The modern Indian art movement in Indian painting is considered to have begun in Calcutta in the late nineteenth century. The old traditions of painting had more or less died out in Bengal and new schools of art were started by the British. Initially, protagonists of Indian art such as Raja Ravi Varma drew on Western traditions and techniques including oil paint and easel painting. A reaction to the Western influence led to a revival in primitivism, called as the Bengal school of art, which drew from the rich cultural heritage of India. It was succeeded by the Santiniketan school, led by Rabindranath Tagore's harking back to idyllic rural folk and rural life.

==British art schools==
Oil and easel painting in India began in the starting of eighteenth century, which saw many European artists, such as Johann Zoffany, Tilly Kettle, William Hodges, Thomas Daniell and William Daniell, Joshua Reynolds, Emily Eden and George Chinnery coming to India in search of fame and fortune. The courts of the princely states of India were an important draw for European artists due to their patronage of the visual and performing arts, and also their need for European-style portraits.

The merchants of the East India Company provided a large market for native art. A distinct genre developed of watercolour painting on paper and mica in the later half of the 18th century depicting scenes of everyday life, regalia of princely courts, and native festivities and rituals. Referred to as the "company style" or "Patna style", it flourished at first in Murshidabad and spread to other cities of British suzerainty. The style is considered by authorities to be "of hybrid style and undistinguished quality".

After 1857, John Griffiths and John Lockwood Kipling (father of Rudyard Kipling) came out to India together. Griffith went on to head the Sir J. J. School of Art and was considered as one of the finest Victorian painters to come to India. Kipling went on to head both the J. J. School of Art and the Mayo School of Arts established in Lahore in 1878.

The enlightened eighteenth-century attitude shown by an earlier generation of British towards Indian history, monuments, literature, culture and art took a turn away in the mid-nineteenth century. Previous manifestations of Indian art were brushed away as being "dead" and the stuff of museums; "from the official British perspective, India had no living art". To propagate Western values in art education and the colonial agenda, the British established art schools in Calcutta and Madras in 1854 and in Bombay in 1857.

==Raja Ravi Varma==
Raja Ravi Varma (1848–1906) was a remarkable self-taught Indian painter from the princely state of Travancore. His exposure in the west came when he won the first prize in the Vienna Art Exhibition in 1873. Varma's paintings were also sent to the World's Columbian Exposition held in Chicago in 1893 and his work was awarded two gold medals. He is considered the first of the modernists, and, along with Amrita Sher-gil (1913–1941), the main exponents of Western techniques to develop a new aesthetic in the subjective interpretation of Indian culture with "the promise of materiality in the medium of oils and the reality-paradigm of the mirror/window format of easel painting". Some other prominent Indian painters born in the 19th century are Pestonjee Bomanjee (1851–1938), Mahadev Vishwanath Dhurandhar (1867–1944), A X Trindade (1870–1935), M F Pithawalla (1872–1937), Sawlaram Lakshman Haldankar (1882–1968) and Hemen Majumdar (1894–1948).

+ + + + +

● EXERCISE SET
**A.** In the text on modern Indian painting, can you give the stretch from "The enlightened eighteenth-century" through "Bombay in 1857." again, replacing "colonial agenda" with "imperial agenda"?
**B.** According to the text on modern Indian painting, in what year did Raja Ravi Varma win the first prize in the Vienna Art Exhibition?
None of the lines that come after the text are needed.

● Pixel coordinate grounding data

+ + + + +

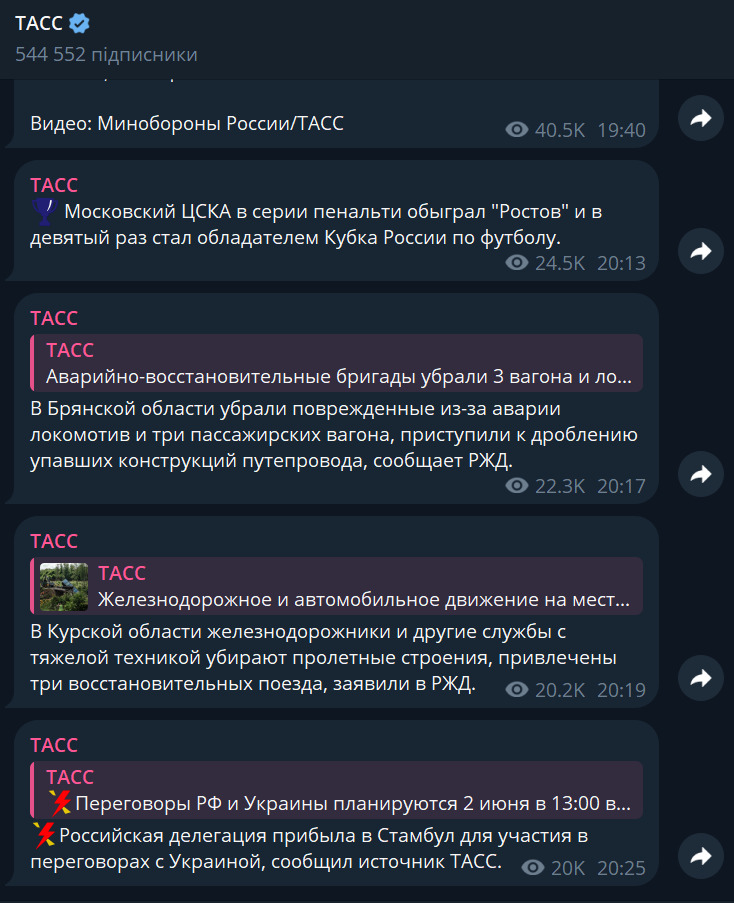The height and width of the screenshot is (903, 734).
Task: Open the thumbnail in the Курской reply quote
Action: 64,586
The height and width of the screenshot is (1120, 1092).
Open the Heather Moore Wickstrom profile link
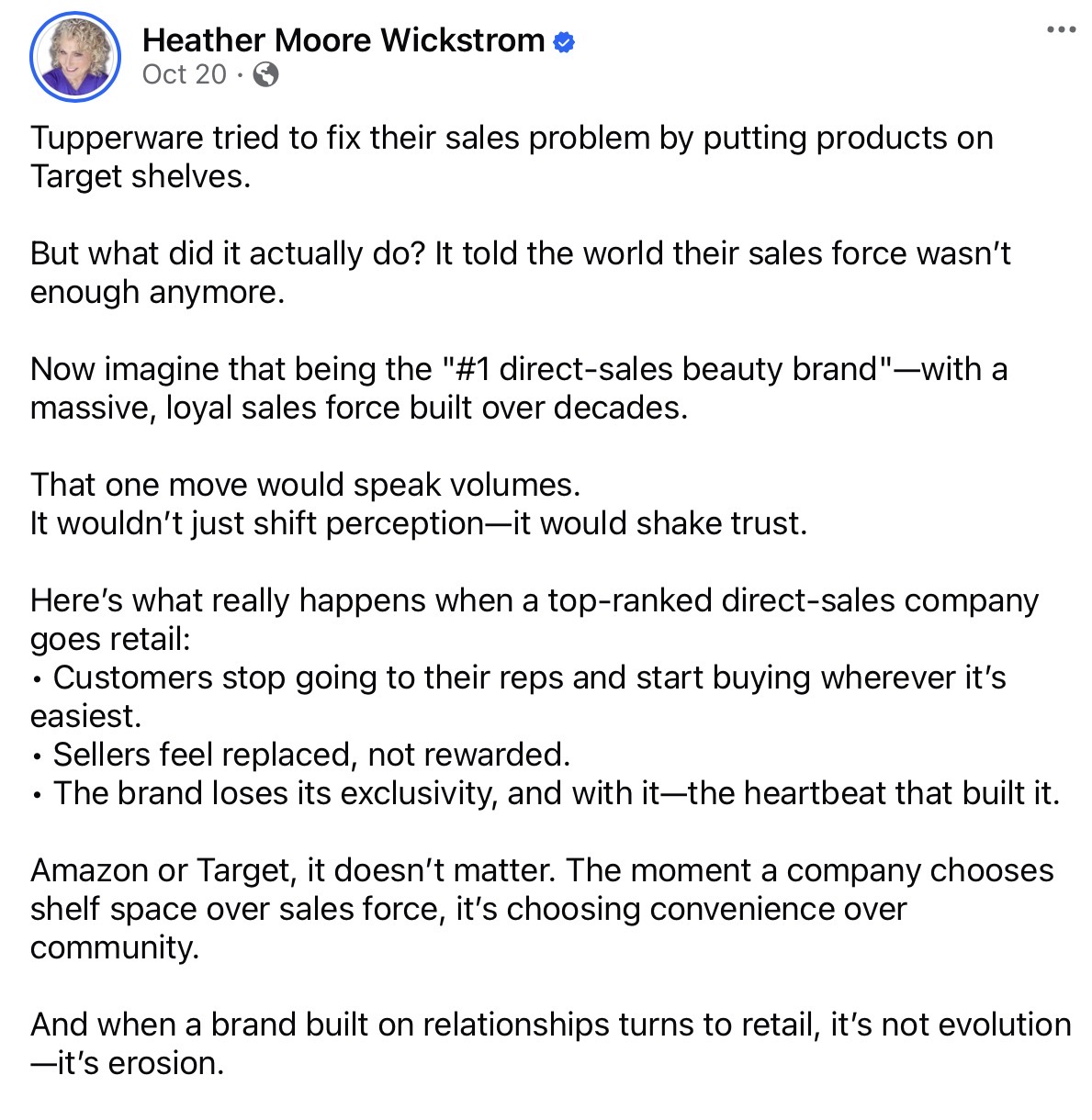[343, 40]
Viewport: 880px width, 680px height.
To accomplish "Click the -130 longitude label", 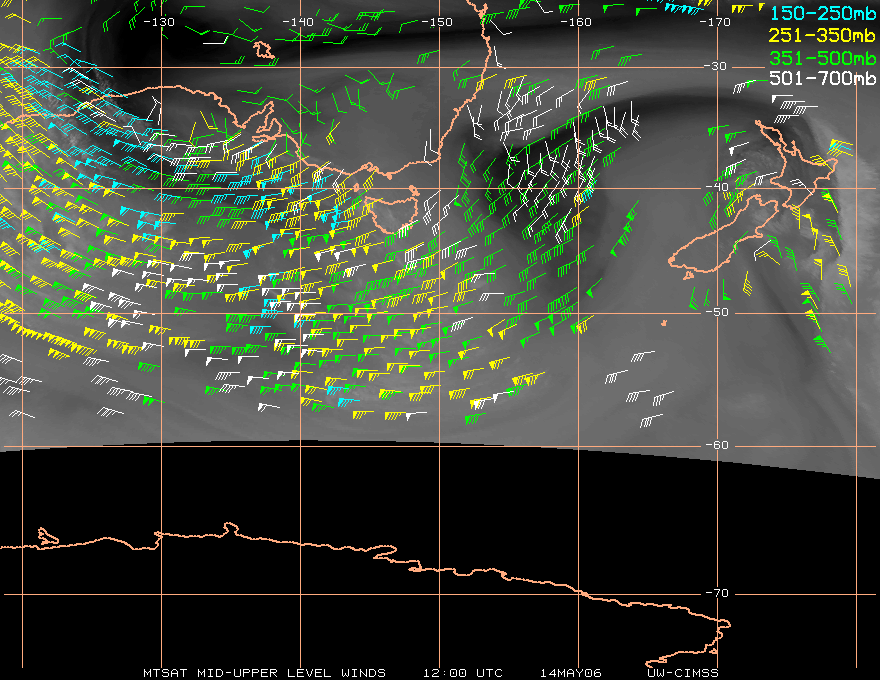I will click(159, 21).
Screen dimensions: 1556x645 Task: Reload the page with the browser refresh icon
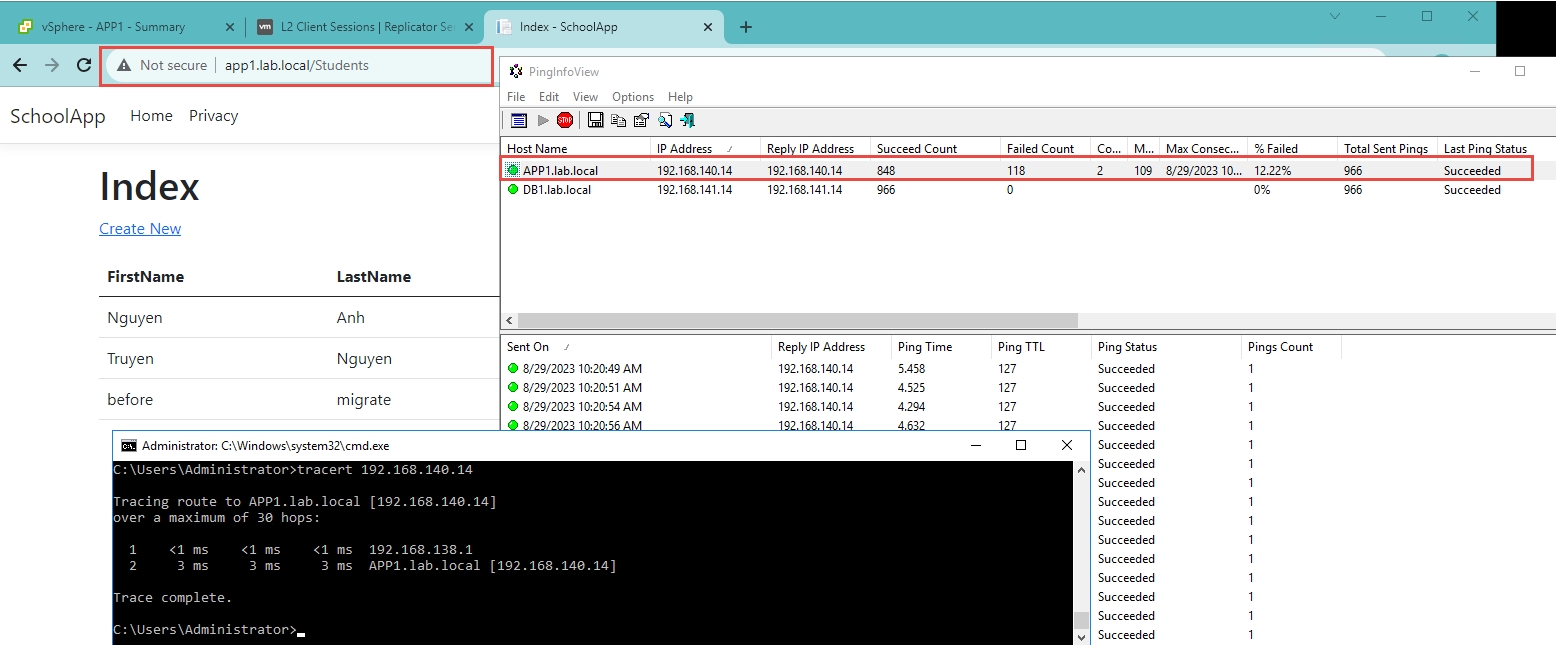84,65
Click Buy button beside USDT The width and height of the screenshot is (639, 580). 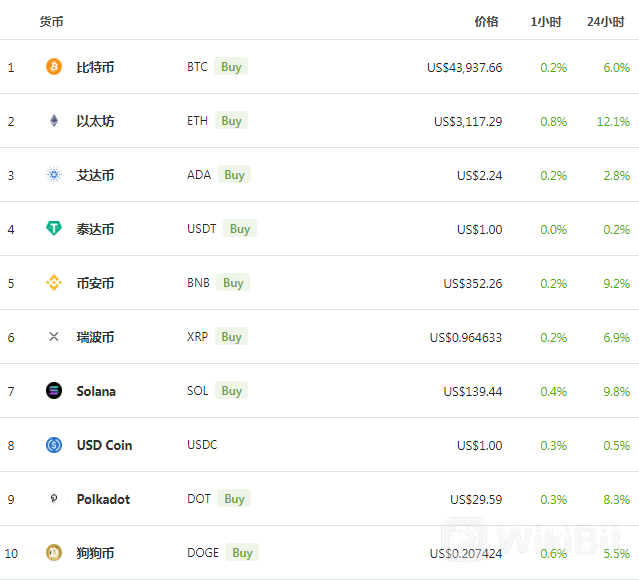[x=240, y=229]
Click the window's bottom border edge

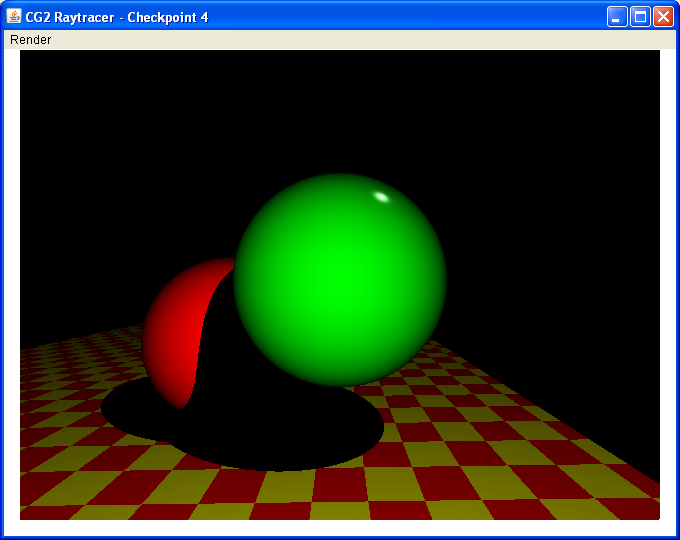click(340, 537)
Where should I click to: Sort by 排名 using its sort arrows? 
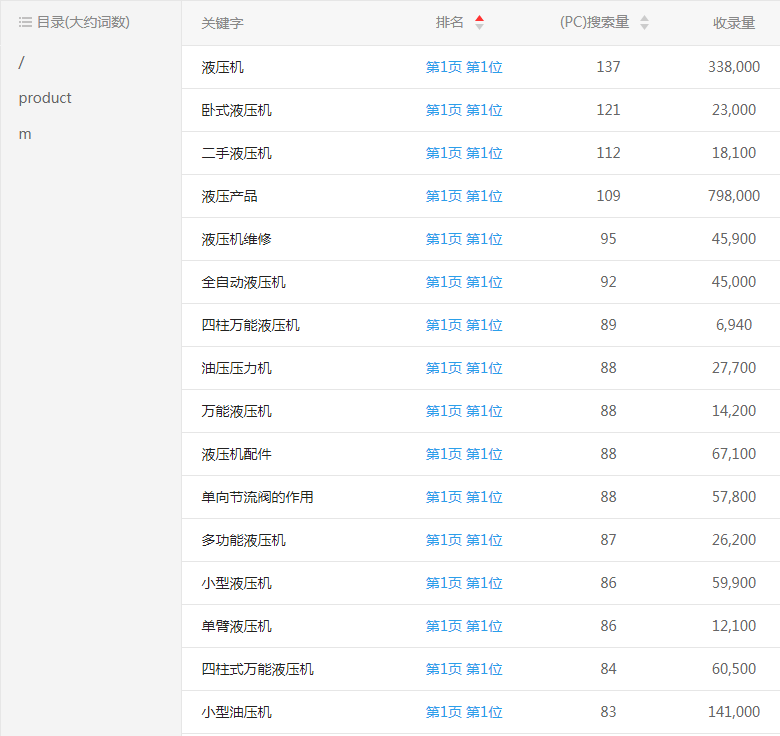coord(479,22)
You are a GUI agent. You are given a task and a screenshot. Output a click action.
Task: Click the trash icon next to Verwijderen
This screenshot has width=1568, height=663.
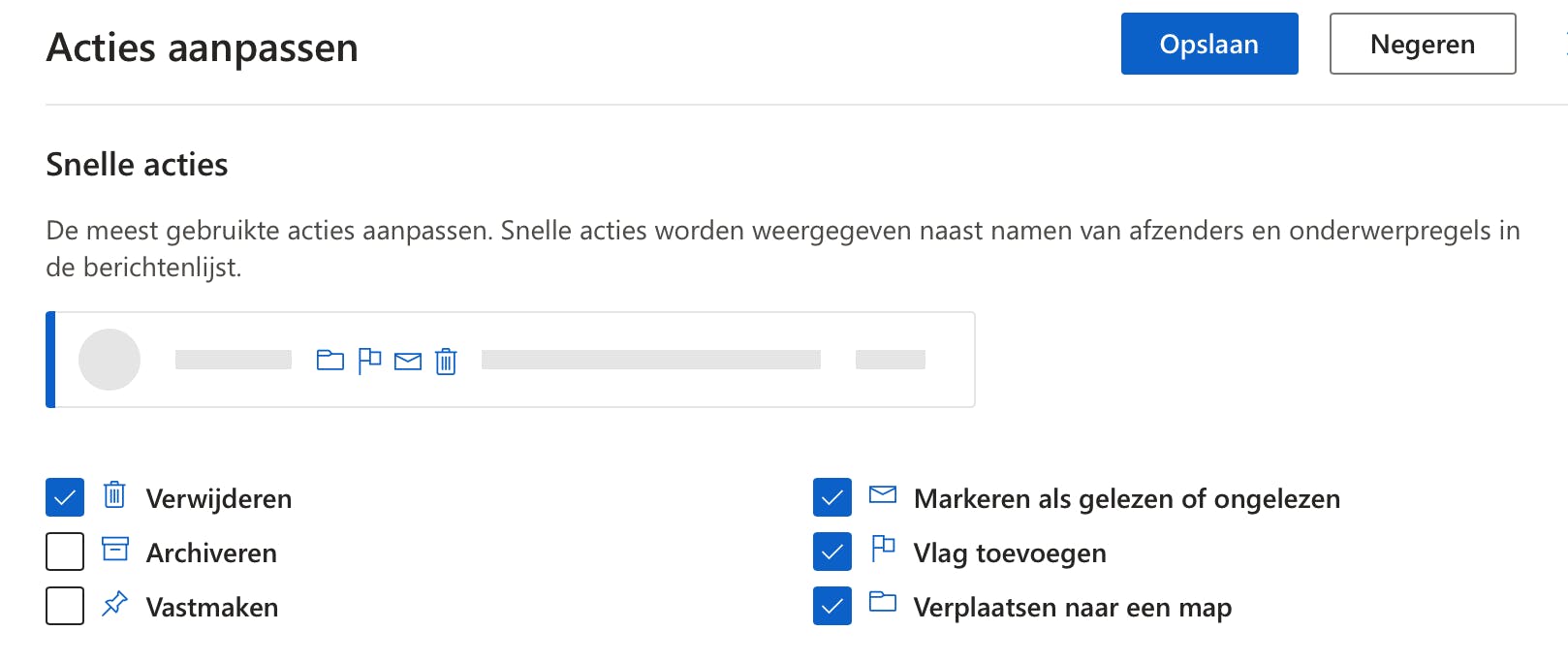point(114,496)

+ + + + +

● RESPONSES
**A.**
The enlightened eighteenth-century attitude shown by an earlier generation of British towards Indian history, monuments, literature, culture and art took a turn away in the mid-nineteenth century. Previous manifestations of Indian art were brushed away as being "dead" and the stuff of museums; "from the official British perspective, India had no living art". To propagate Western values in art education and the imperial agenda, the British established art schools in Calcutta and Madras in 1854 and in Bombay in 1857.

**B.** 1873